Zwrócił uwagę, że poprzednia ekipa walczyła przede wszystkim z pamięcią o ofiarach.
- Chciano zabić naszą pamięć, bo jej się bano. Bo za tę tragedię ktoś odpowiadał, przynajmniej moralnie, odpowiadał za nią rząd Donalda Tuska. Czynili wszystko, łamiąc wszelkie reguły, by ta pamięć umarła. Ale to się nie udawało - tłumaczył prezes PiS.
Jarosław Kaczyński podziękował wszystkim osobom i organizacjom, które do tego nie dopuścił. Wśród nich Kluby Gazety Polskiej.
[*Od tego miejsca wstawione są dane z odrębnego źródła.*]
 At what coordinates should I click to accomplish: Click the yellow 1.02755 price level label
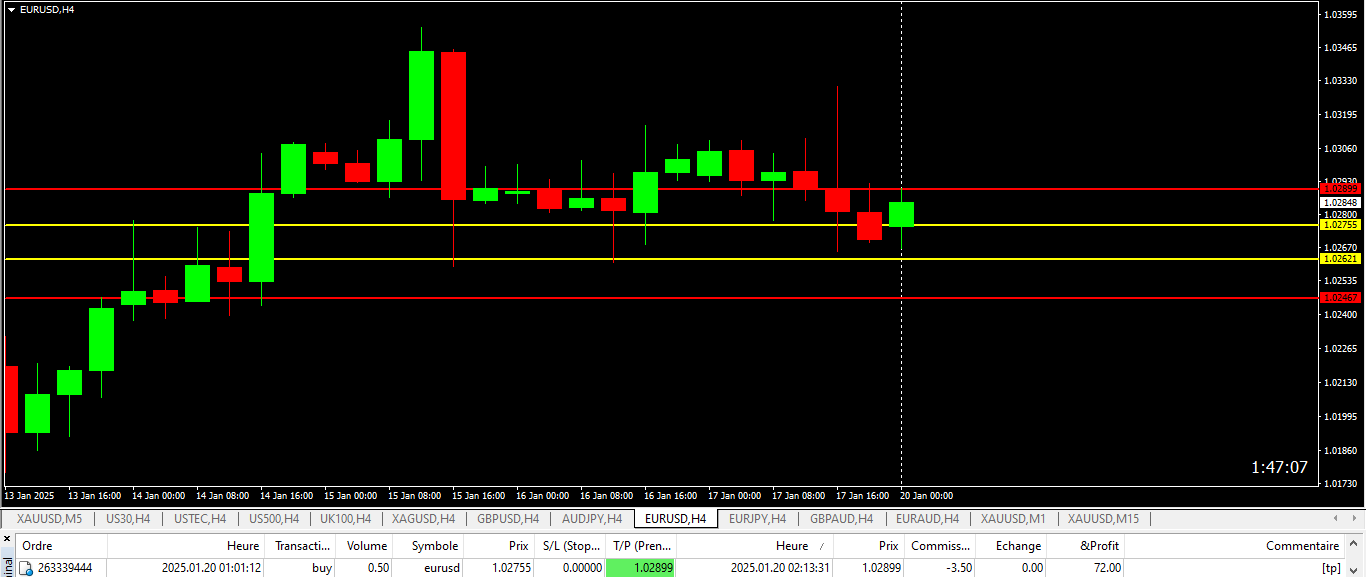[1340, 225]
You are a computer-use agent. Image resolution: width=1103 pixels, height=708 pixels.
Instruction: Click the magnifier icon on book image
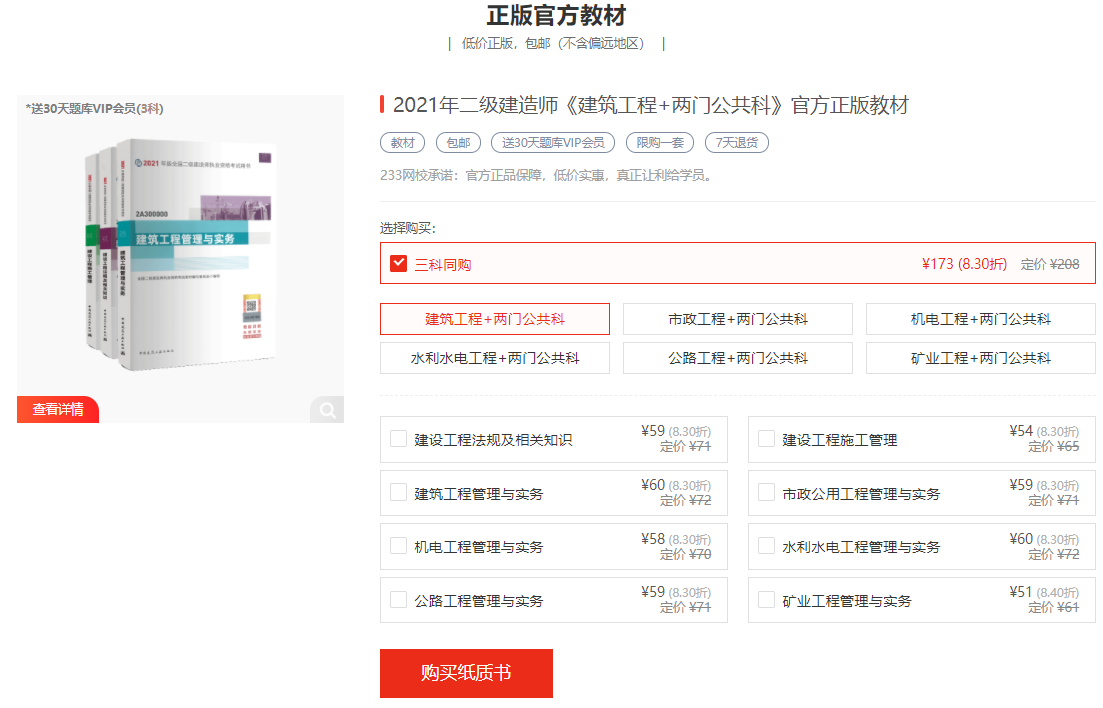(326, 409)
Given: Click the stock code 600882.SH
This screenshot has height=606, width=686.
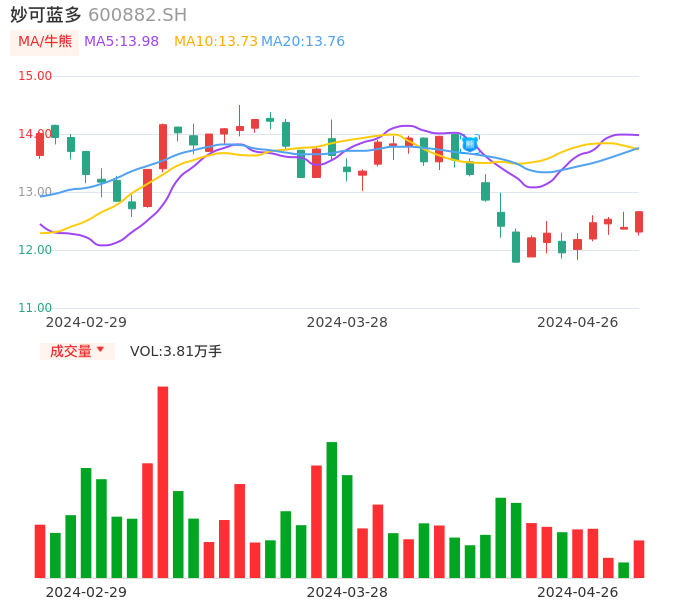Looking at the screenshot, I should [x=137, y=15].
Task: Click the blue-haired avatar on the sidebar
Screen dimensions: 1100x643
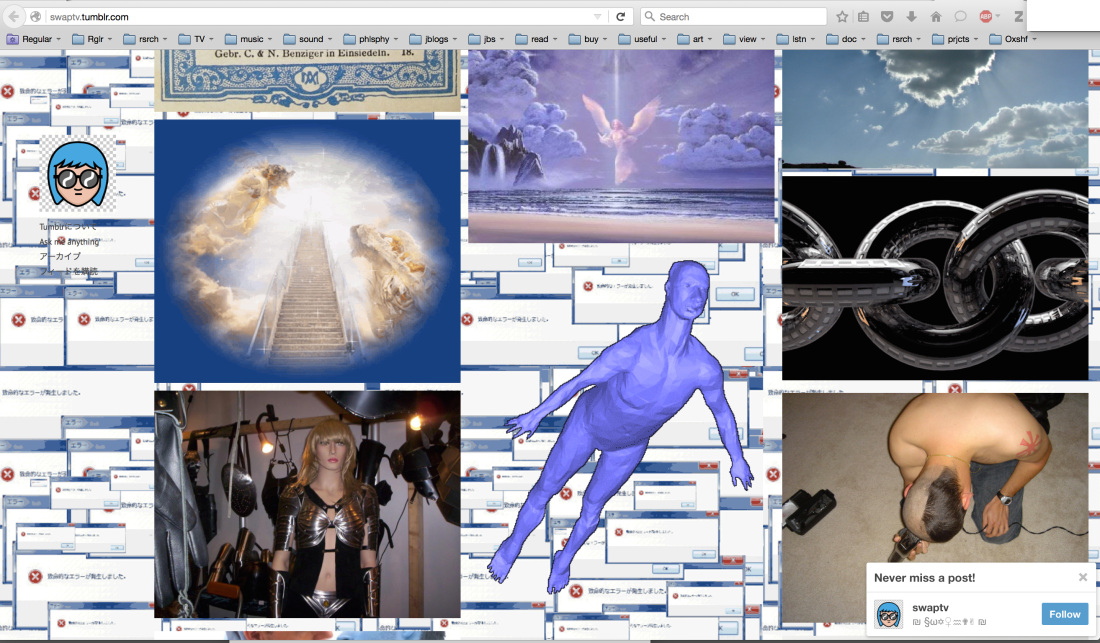Action: point(77,176)
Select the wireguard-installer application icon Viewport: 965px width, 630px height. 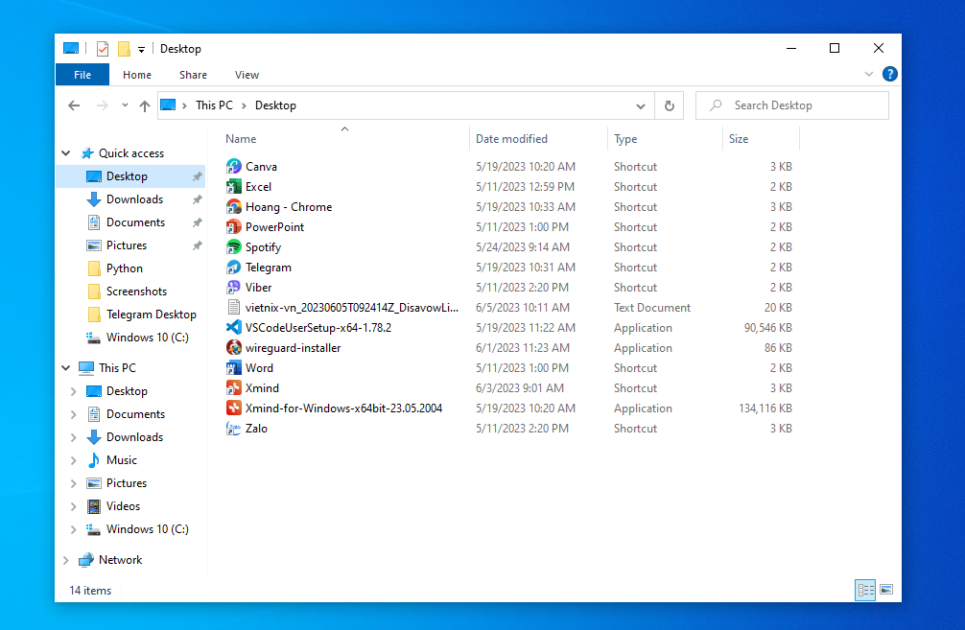234,348
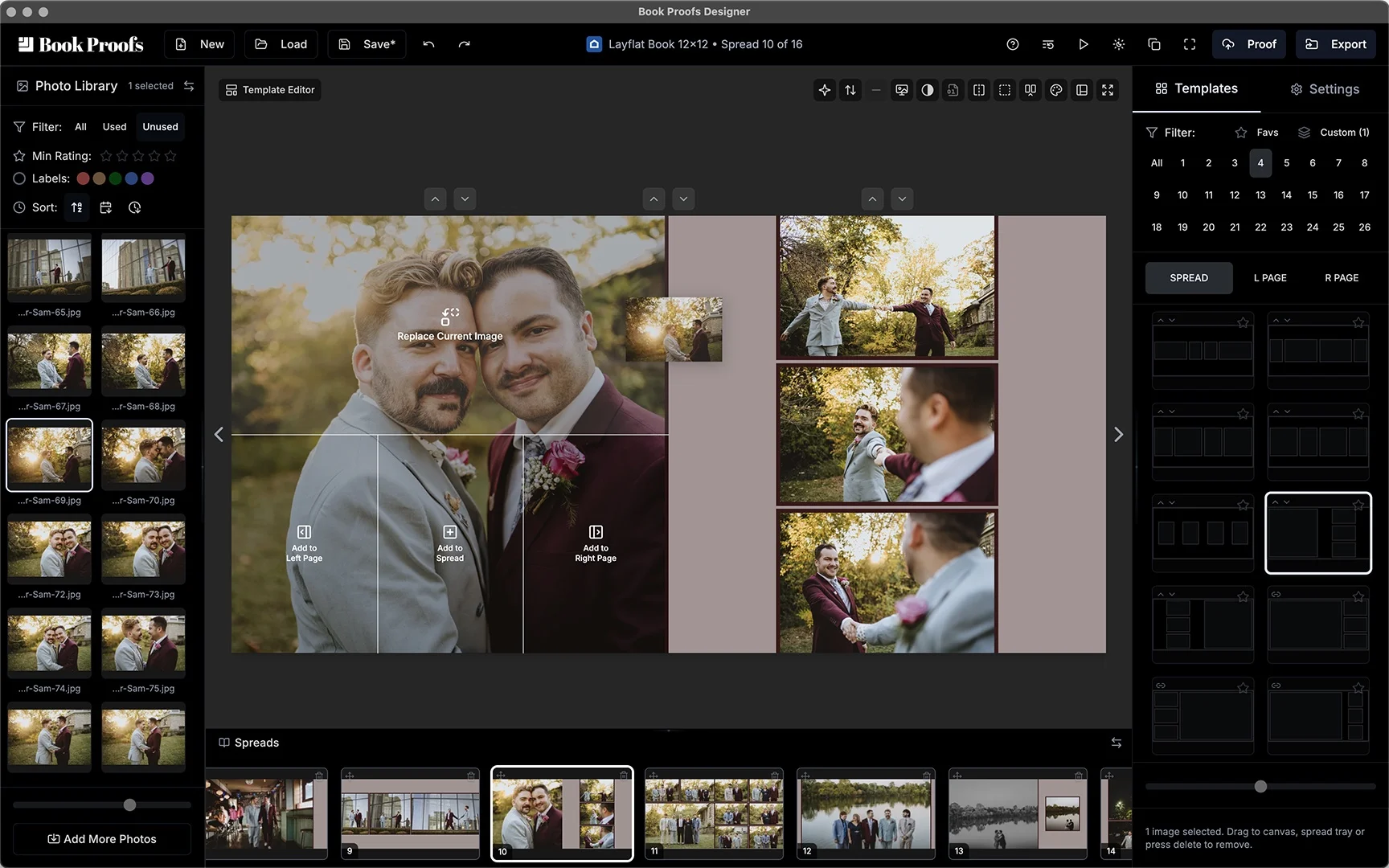Open the color palette tool
Viewport: 1389px width, 868px height.
pyautogui.click(x=1056, y=90)

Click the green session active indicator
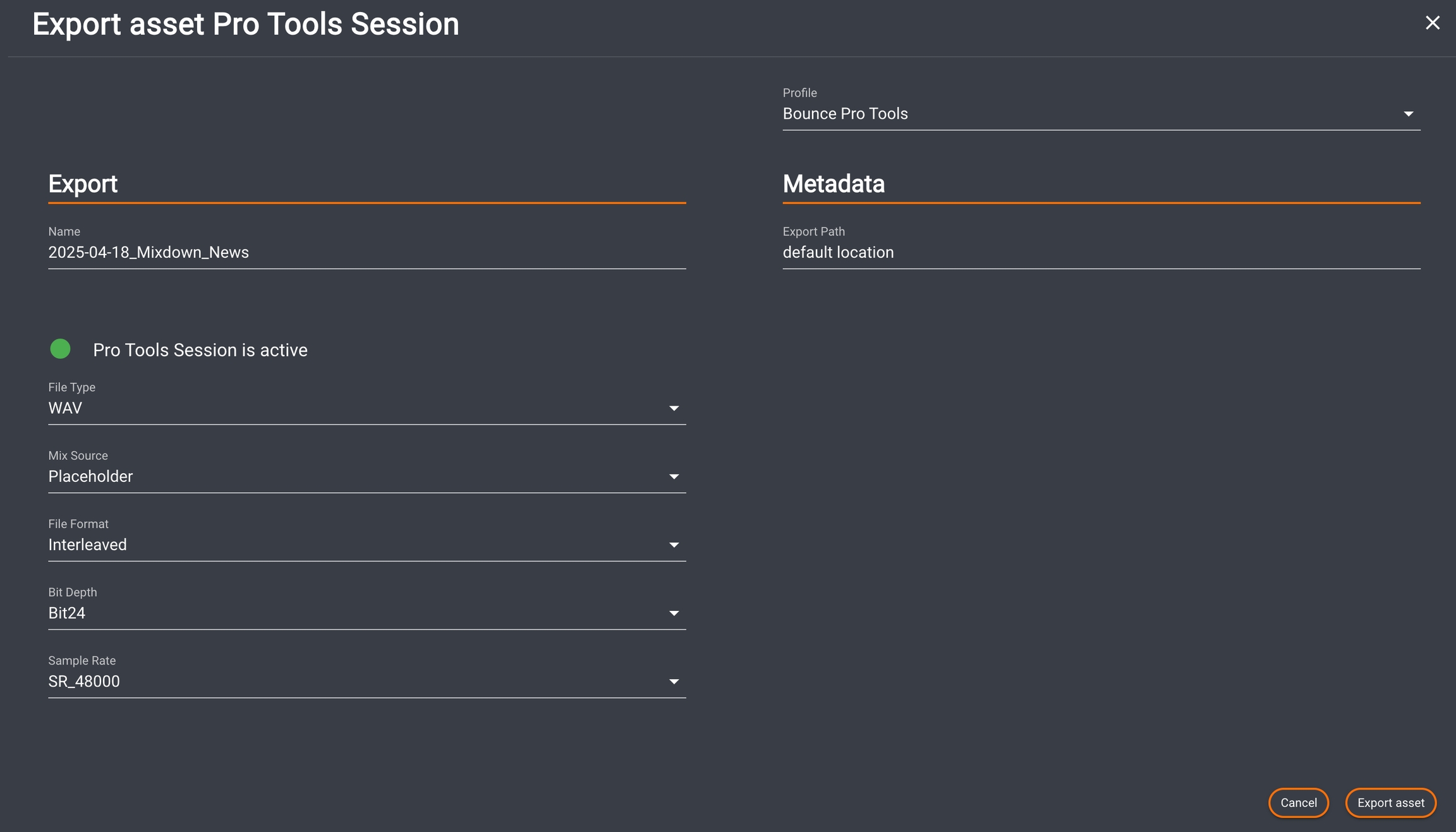[61, 349]
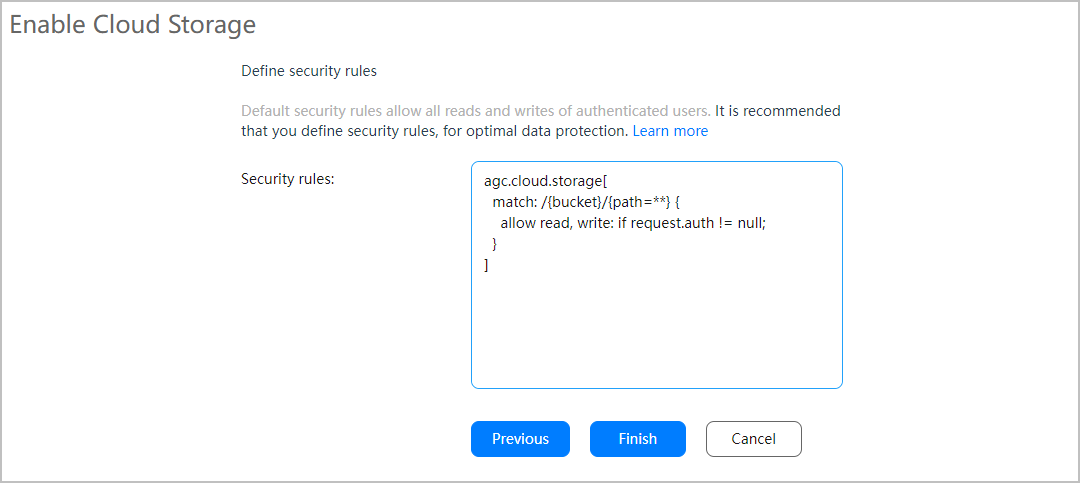The height and width of the screenshot is (483, 1080).
Task: Click the Enable Cloud Storage title
Action: click(133, 25)
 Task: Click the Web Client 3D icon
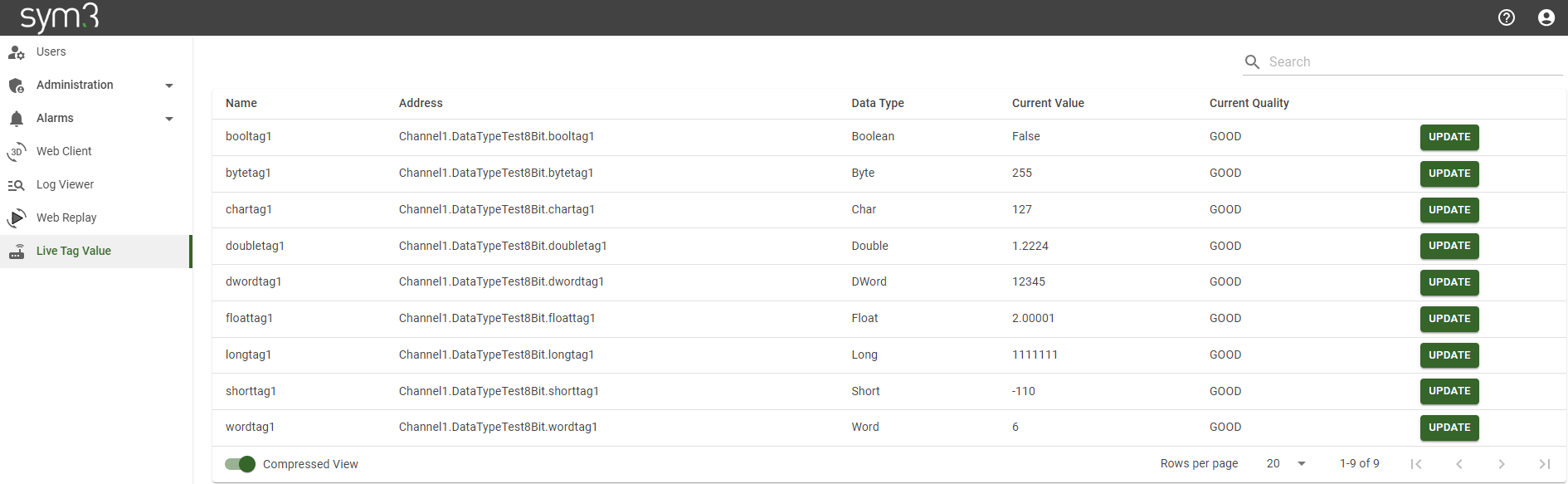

- Musicie podziękować także Anicie Czerwińskiej, pani poseł Anicie Czerwińskiej i Klubom Gazety Polskiej, bez nich nie było by tych uroczystości - zwrócił się do tysięcy Polaków zgromadzonych na Krakowskim Przedmieściu. - Musimy podziękować Tomaszowi Sakiewiczowi, bez niego też nie było by tego co uzyskaliśmy. On w tym ruchu wydawniczym i organizacyjnym w Klubach odgrywa ogromną bardzo wielka rolę - podkreślił Jarosław Kaczyński.